Warner attended medical school at the University of Texas Health Science Center at Houston. She pursued a residency at UF after her brother, a pediatric surgeon at Washington University in St. Louis, spoke highly of pediatric surgery fellows he worked with who had completed their residencies at UF. During her interview visit at UF, she met with Lyle Moldawer, Ph.D., the department’s vice chairman of research and a professor. Warner was impressed.
“When I met him, I just fell in love with his mind, with what he was doing, his insight into medical research,” she explained. “He got it. He was, in large part, a reason why I wanted to come here.”
She spent two years working in the research laboratory with Moldawer and contributed to an article they co-authored that appeared in Nature Medicine.
Other faculty members made their own important impressions on her during the course of her training, she said.
“For lack of going through the entire roster and naming names, everyone has made their own personal mark,” she said. “There are ones who stand out … but I think they all have made lasting contributions to my education.”
A bit of a “health nut,” Warner said her work with bariatric surgery patients at UF helped her develop a personal appreciation for the struggles of those who seek surgery to help them overcome obesity.

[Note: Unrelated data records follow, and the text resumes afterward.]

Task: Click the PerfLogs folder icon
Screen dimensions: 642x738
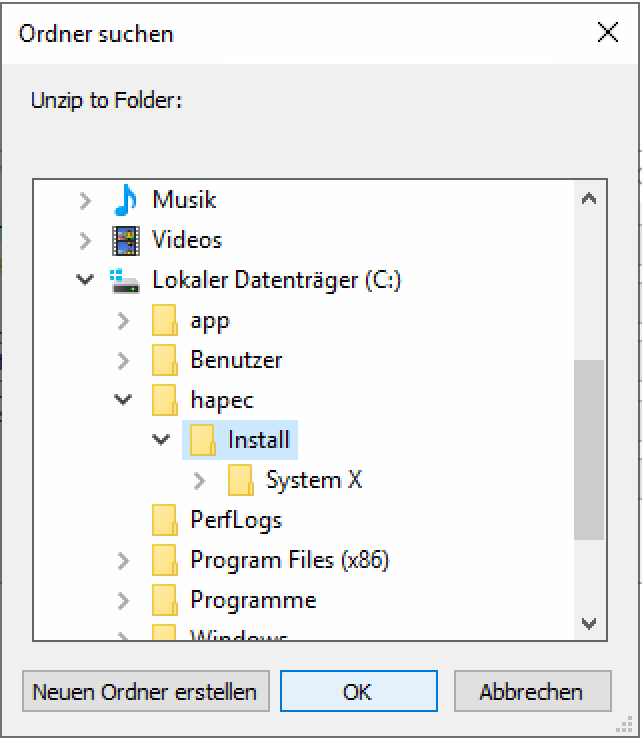Action: point(164,520)
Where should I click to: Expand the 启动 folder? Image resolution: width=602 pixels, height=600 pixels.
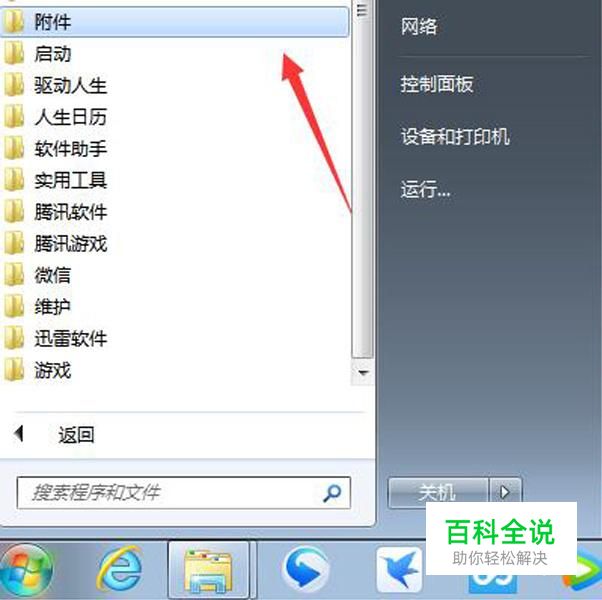[x=174, y=53]
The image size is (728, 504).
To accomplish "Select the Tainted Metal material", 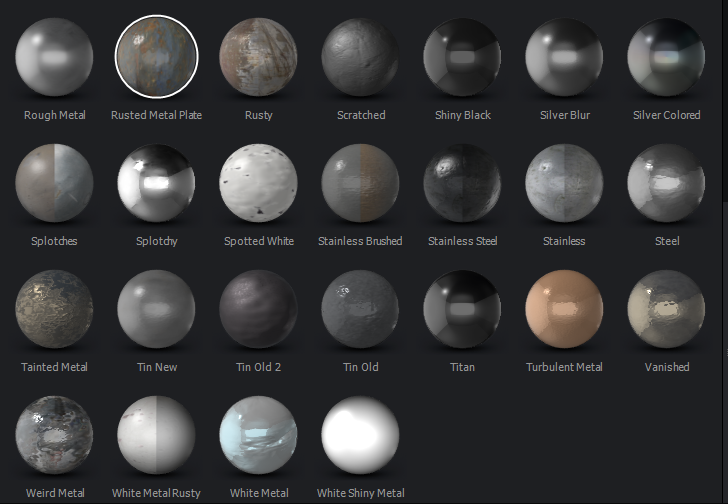I will 55,309.
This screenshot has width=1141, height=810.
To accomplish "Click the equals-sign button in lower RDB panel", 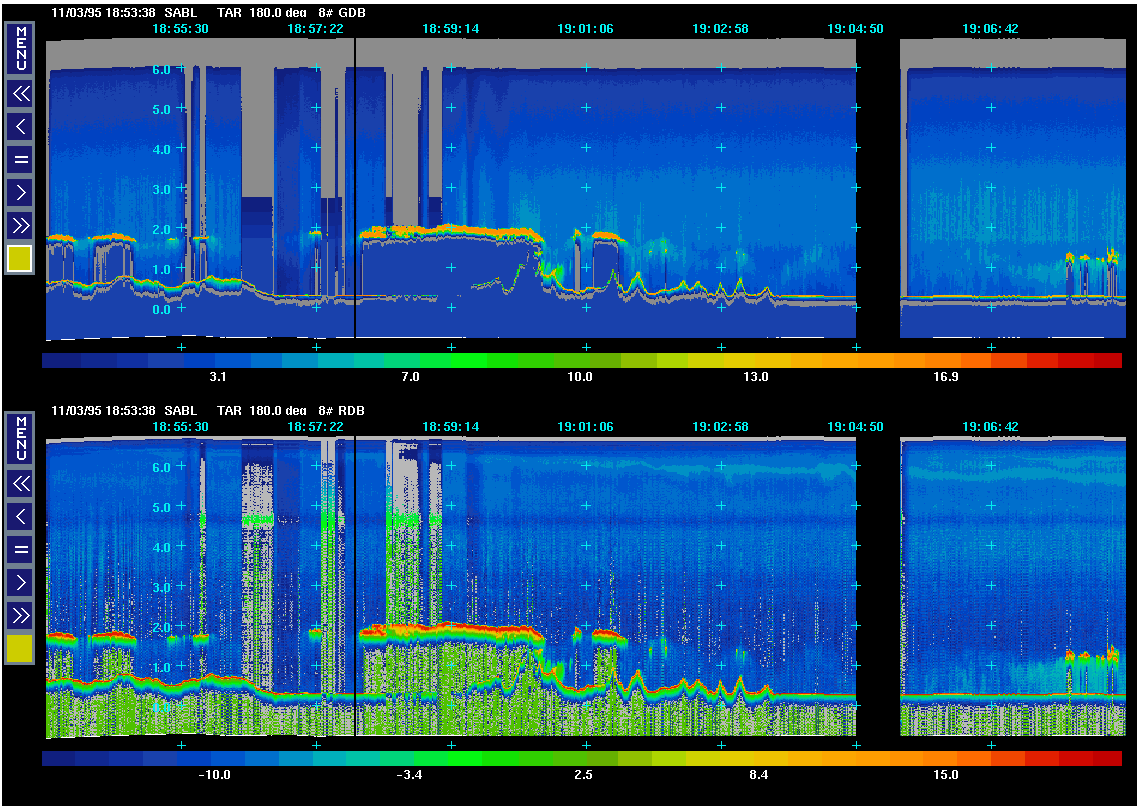I will (x=20, y=549).
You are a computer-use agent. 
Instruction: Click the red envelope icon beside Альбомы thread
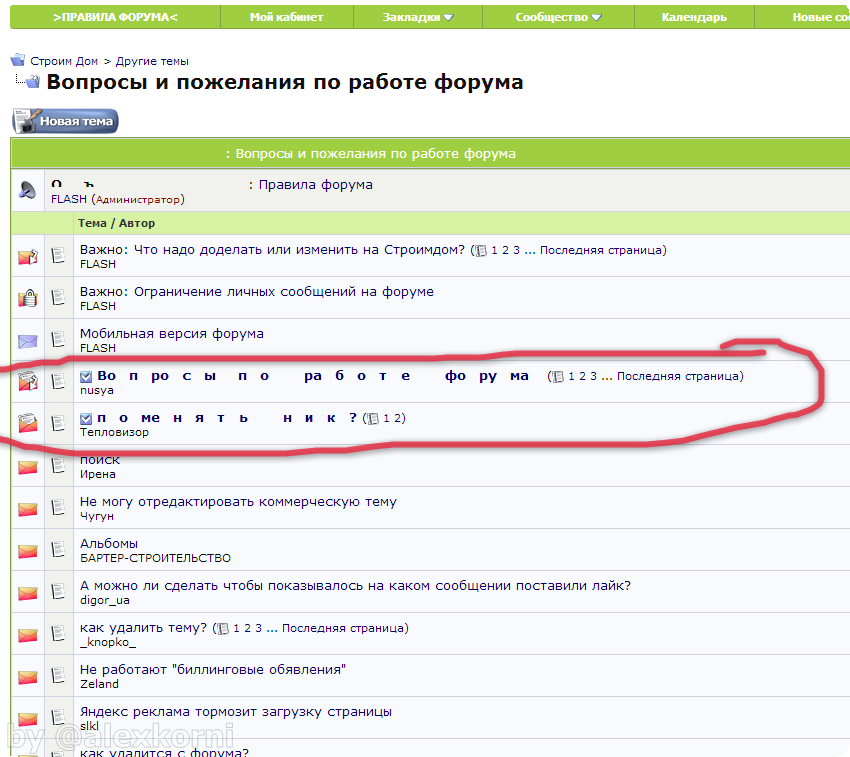28,551
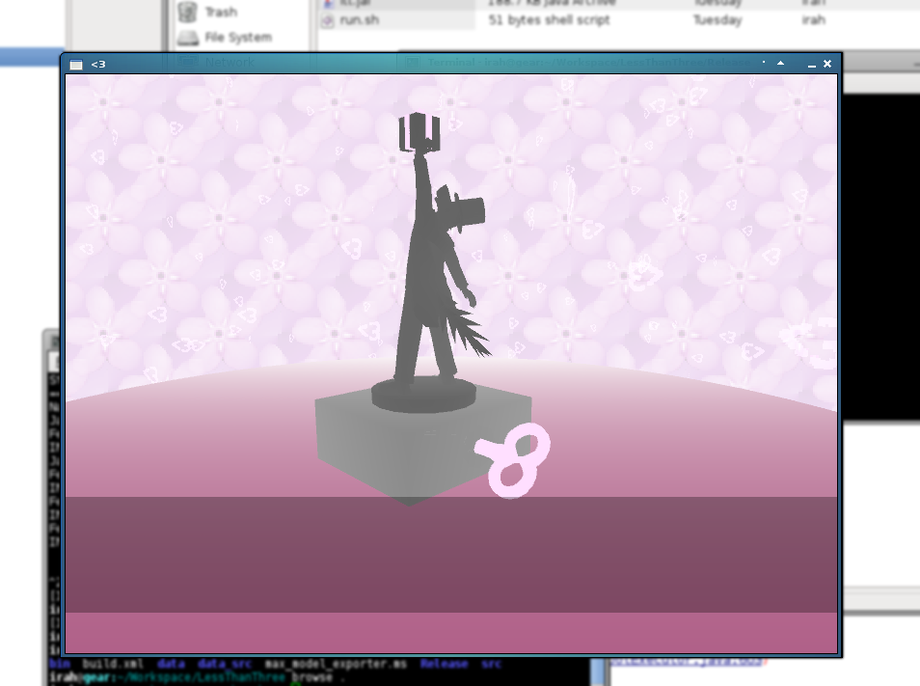Select the Trash icon in the file manager sidebar
The width and height of the screenshot is (920, 686).
187,12
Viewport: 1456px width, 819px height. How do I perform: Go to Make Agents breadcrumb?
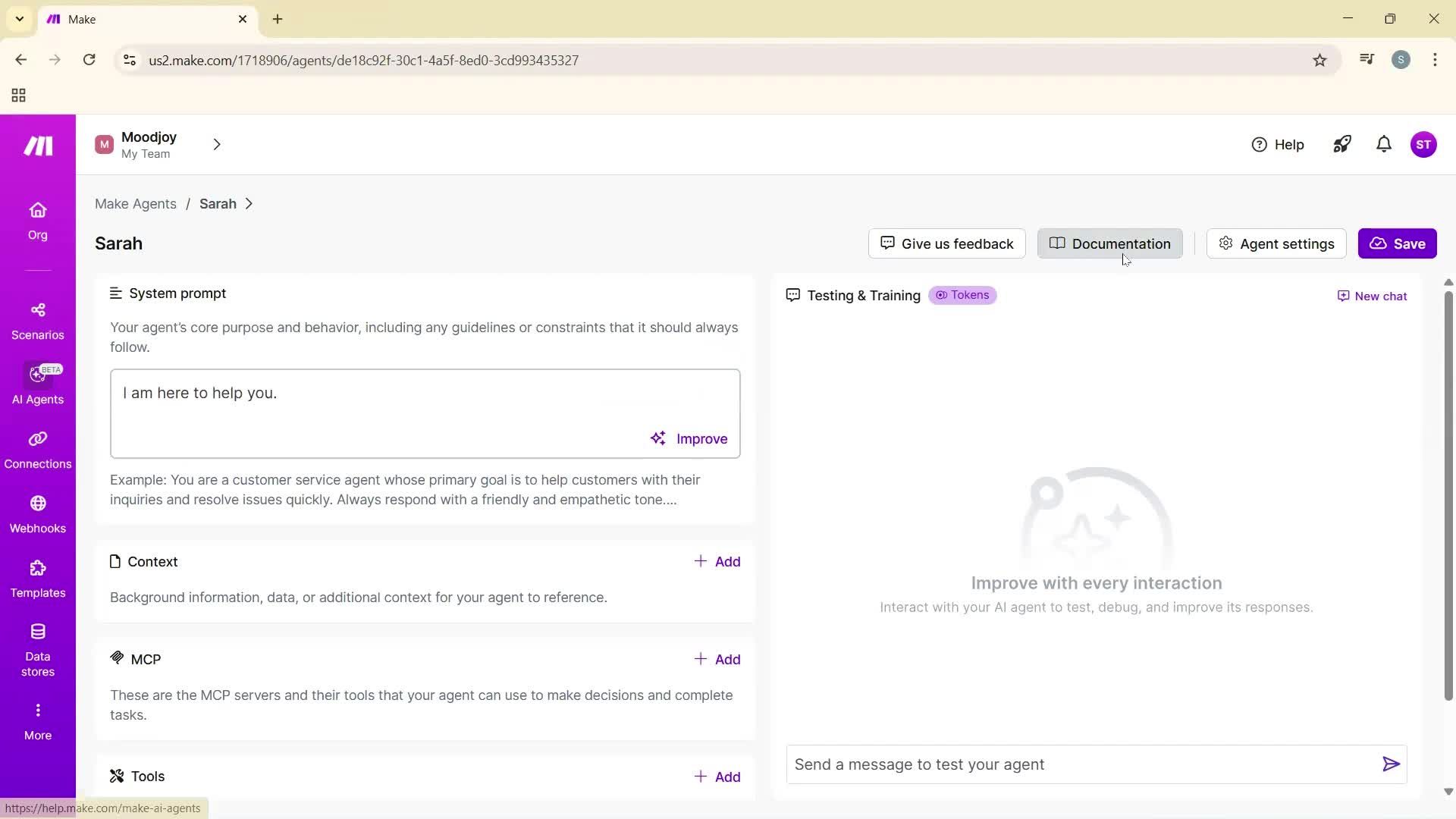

“When I got onto the bariatric service, I thought that I really wouldn’t understand it because I had always looked to diet and exercise (to stay healthy),” she said. “But when I started to hear these patients’ stories, I immediately fell in love with them and recognized the difficulty of the plight that they were going through and that they desperately wanted help. I realized that I could be an instrument in improving their quality of life.”
Warner said residency also challenged her own resolve to maintain a healthful, balanced lifestyle.
“Sleep deprivation and constant stress make it easy to become lackluster and a dull version of what you used to be — very proficient and very good at your job — but rounded on the edges,” she said. “I think all residents go through a stage where you allow yourself to be taken over by the job and allow your personality to flatline, secondary to a lack of sleep, exercise, and bad eating habits — not doing all the helpful things that maintain you as a person.”
Overcoming those obstacles while training as a resident requires “working hard to not only perfect your professional skills, but to perfect your person outside of work,” she said.